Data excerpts
__________

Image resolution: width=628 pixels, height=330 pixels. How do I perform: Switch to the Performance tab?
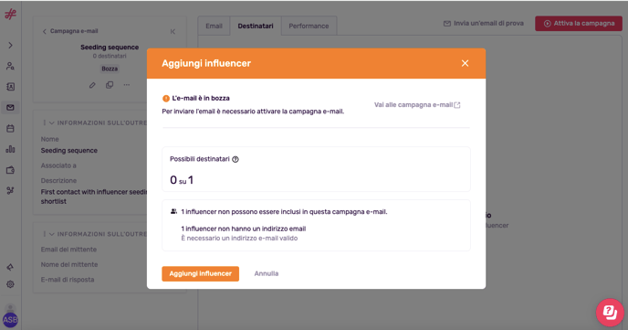tap(309, 27)
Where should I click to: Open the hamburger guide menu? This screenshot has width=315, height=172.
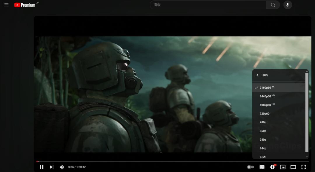[6, 5]
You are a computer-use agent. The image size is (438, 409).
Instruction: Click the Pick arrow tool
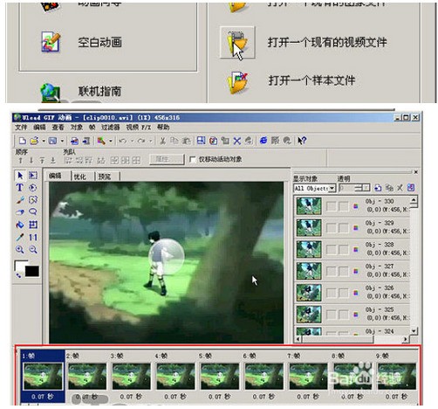[x=19, y=175]
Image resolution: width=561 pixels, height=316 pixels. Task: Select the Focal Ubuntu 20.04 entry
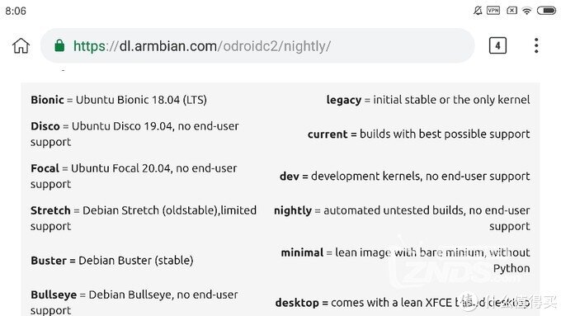(134, 176)
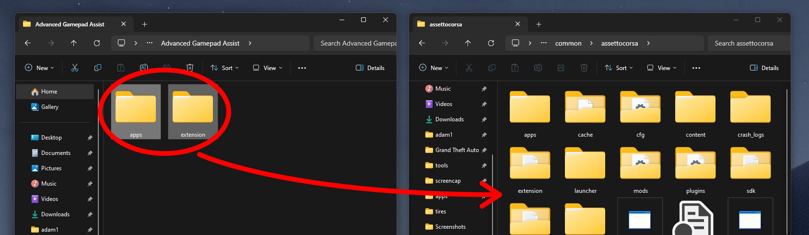Open See more options in assettocorsa toolbar
The height and width of the screenshot is (235, 809).
(696, 68)
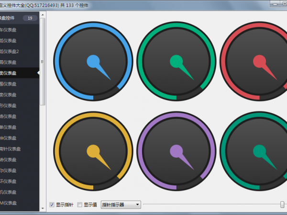Click the green gauge in the top row
This screenshot has height=215, width=287.
coord(177,61)
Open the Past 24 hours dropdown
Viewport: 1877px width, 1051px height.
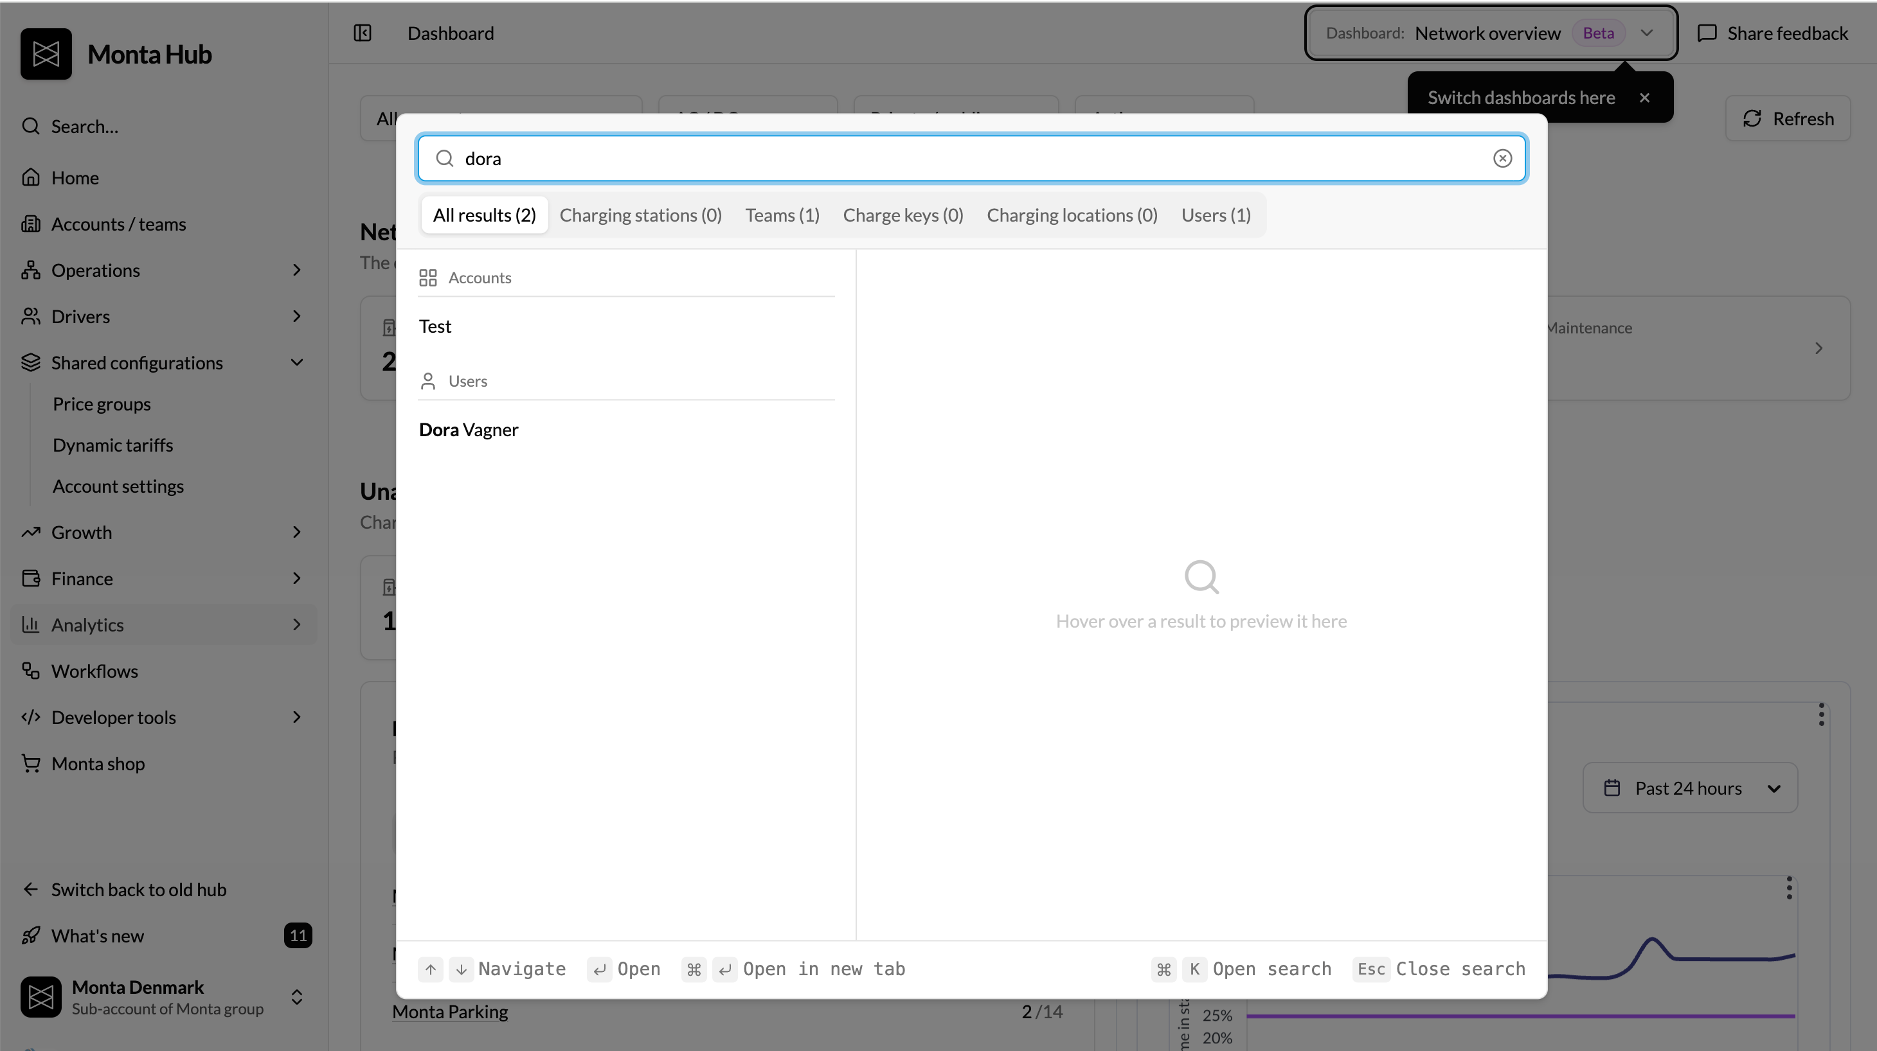coord(1690,787)
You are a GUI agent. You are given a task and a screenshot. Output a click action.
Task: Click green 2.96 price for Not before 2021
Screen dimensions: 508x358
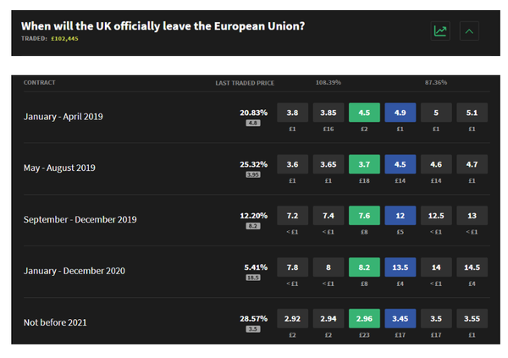[x=364, y=319]
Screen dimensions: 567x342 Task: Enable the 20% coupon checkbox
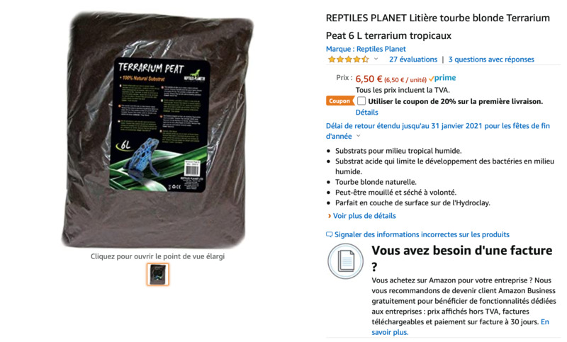click(361, 101)
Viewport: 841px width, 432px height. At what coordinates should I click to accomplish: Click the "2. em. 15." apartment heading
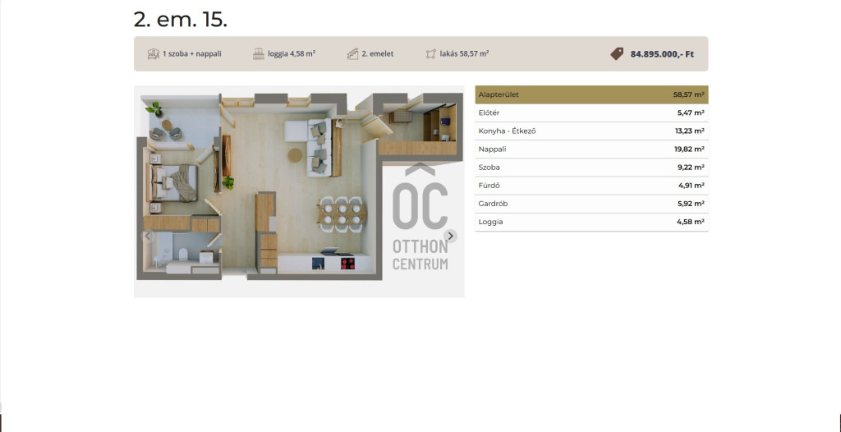click(x=181, y=20)
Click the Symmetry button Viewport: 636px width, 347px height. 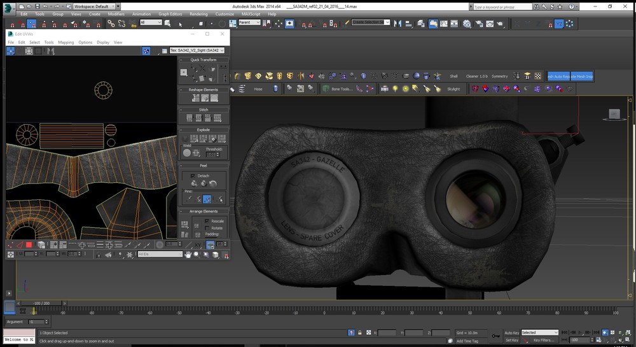[x=500, y=76]
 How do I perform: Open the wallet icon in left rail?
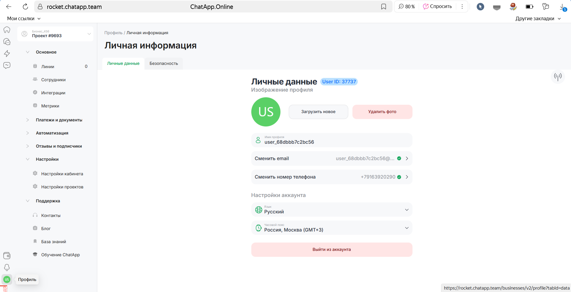[7, 255]
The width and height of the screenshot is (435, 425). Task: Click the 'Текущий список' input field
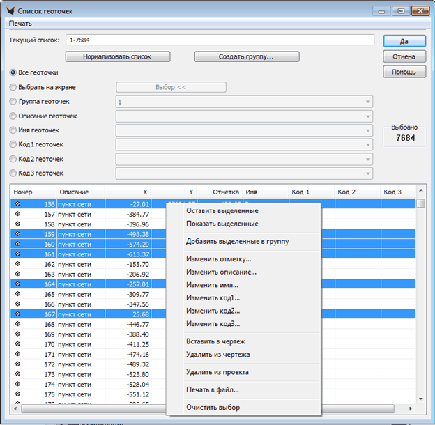click(220, 40)
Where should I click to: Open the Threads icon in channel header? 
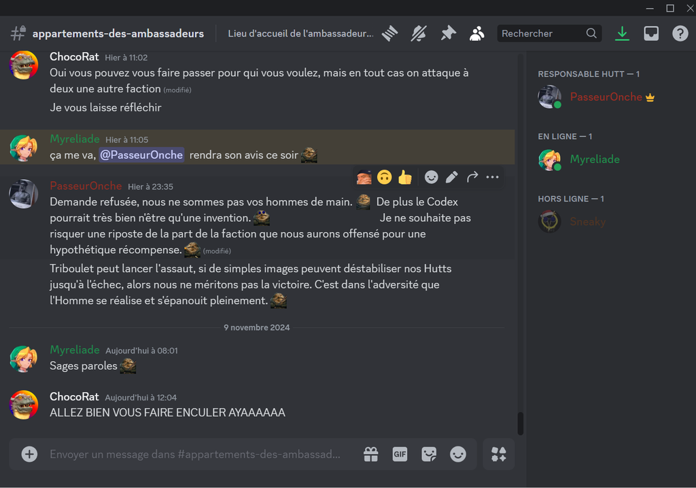389,34
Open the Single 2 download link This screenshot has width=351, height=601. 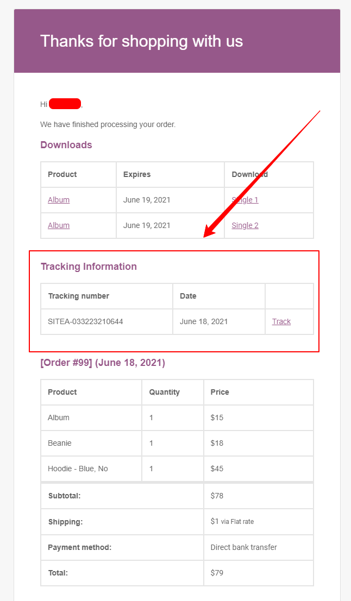(x=245, y=225)
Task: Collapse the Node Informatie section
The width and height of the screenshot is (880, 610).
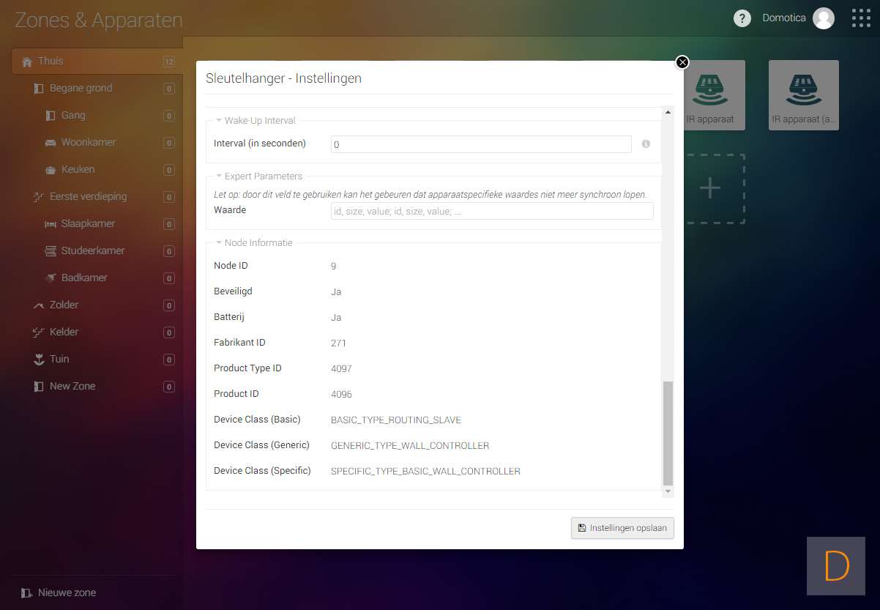Action: point(219,243)
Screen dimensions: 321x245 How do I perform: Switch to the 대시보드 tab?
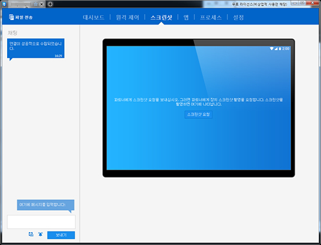[94, 17]
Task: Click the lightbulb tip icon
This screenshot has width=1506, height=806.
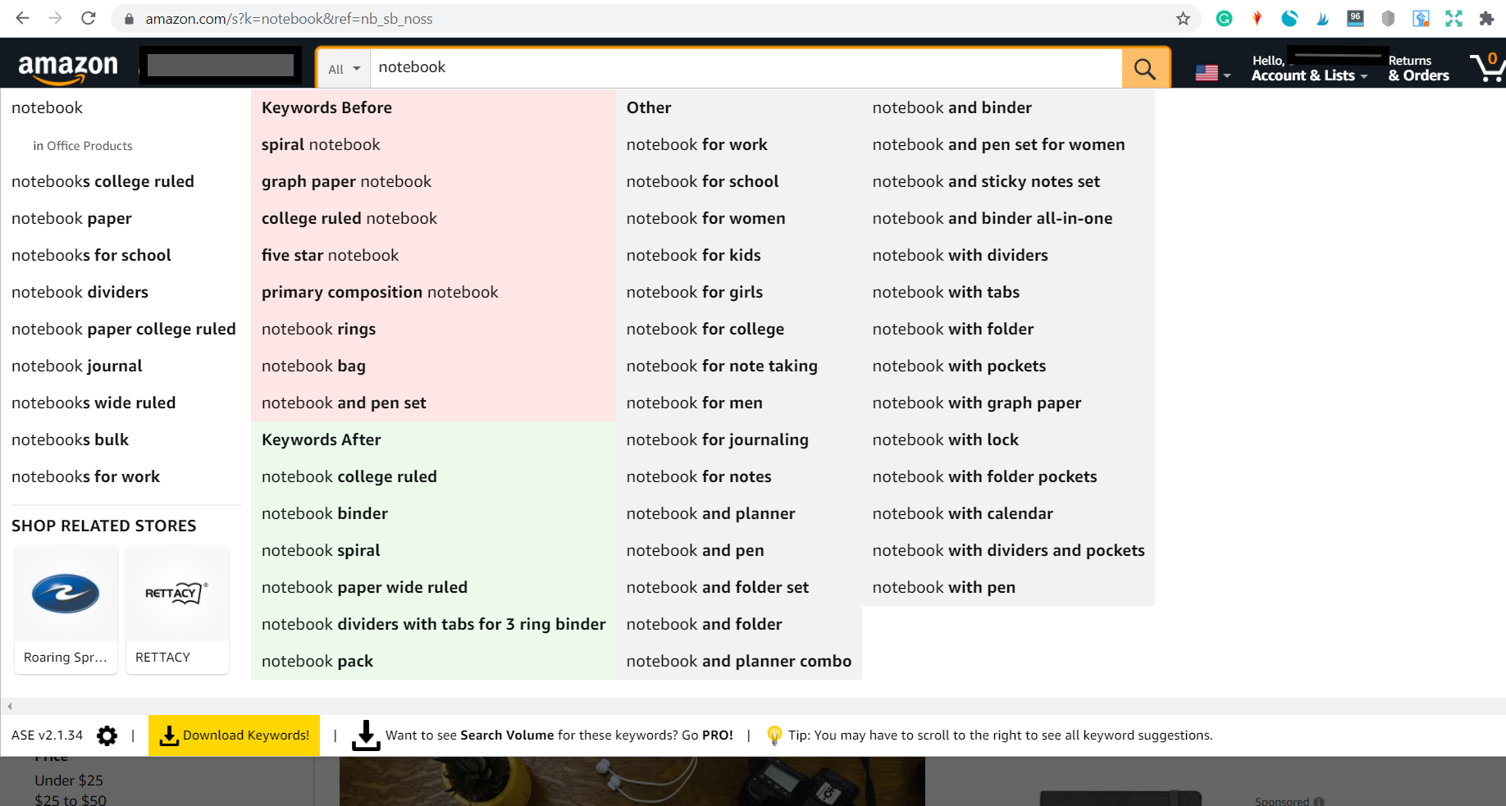Action: [x=774, y=735]
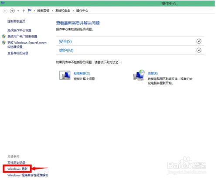Click the Forward navigation arrow

[x=12, y=11]
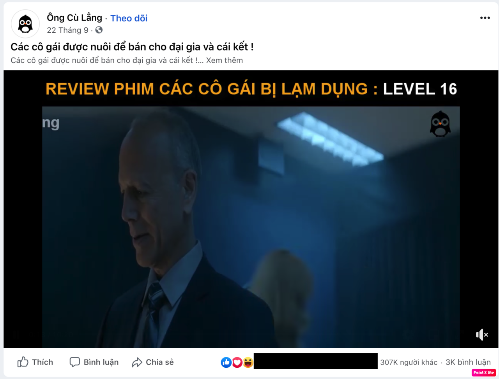Image resolution: width=499 pixels, height=379 pixels.
Task: Unmute the video with speaker icon
Action: tap(482, 335)
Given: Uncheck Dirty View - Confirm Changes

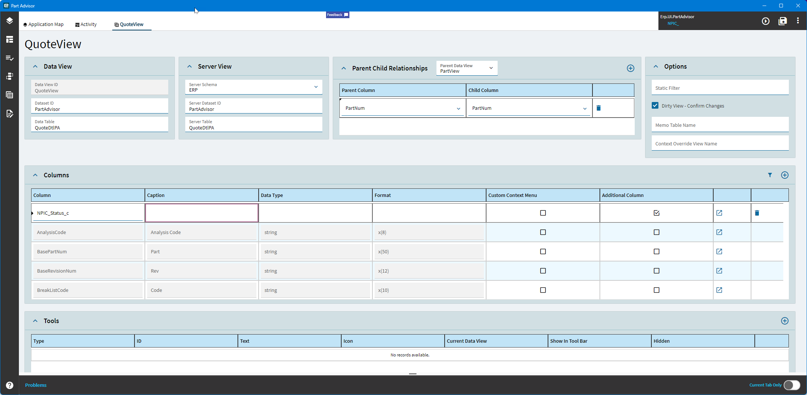Looking at the screenshot, I should (655, 106).
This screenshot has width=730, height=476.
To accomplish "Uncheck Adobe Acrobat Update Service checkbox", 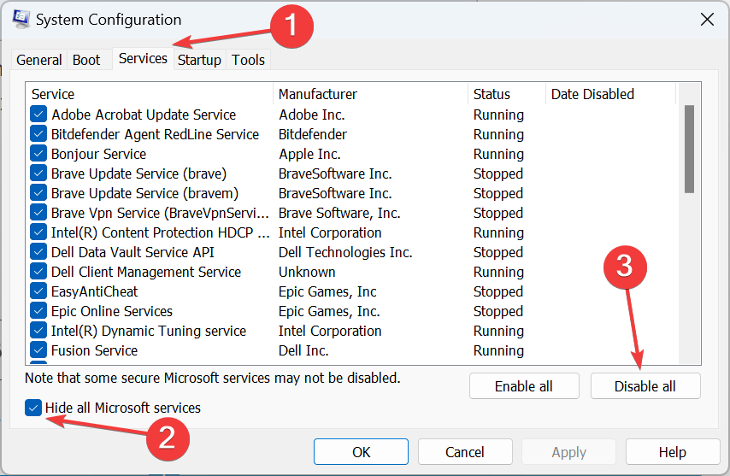I will click(x=38, y=115).
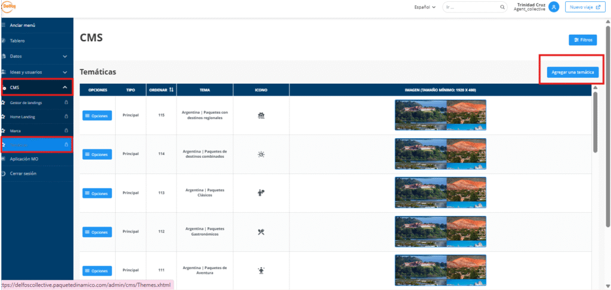611x290 pixels.
Task: Open the Filtros button
Action: [582, 40]
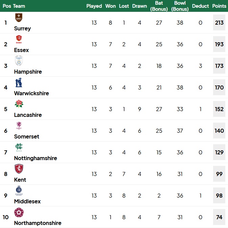Select the Deduct column header
This screenshot has width=228, height=228.
(200, 6)
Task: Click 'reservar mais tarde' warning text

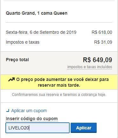Action: (59, 85)

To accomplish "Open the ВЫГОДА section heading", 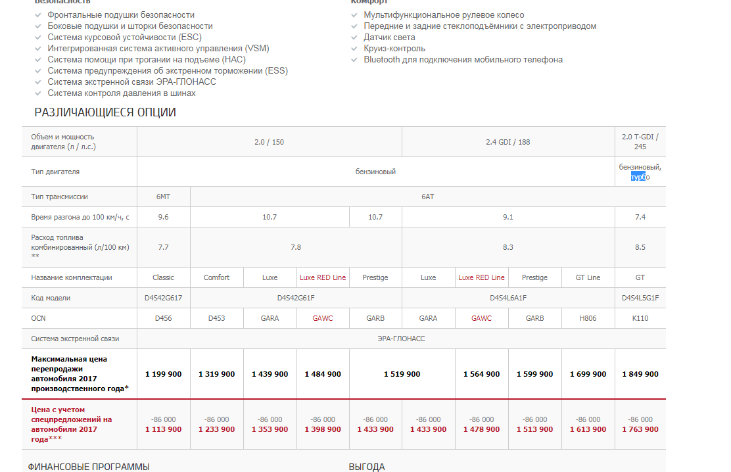I will pos(367,467).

__________

Above are the records; report each line in them that includes the word "agent".

** Output for this task **
You are a computer-use agent. The image size is (438, 409).
You are a GUI agent. You are given a task and a screenshot. Output a click action.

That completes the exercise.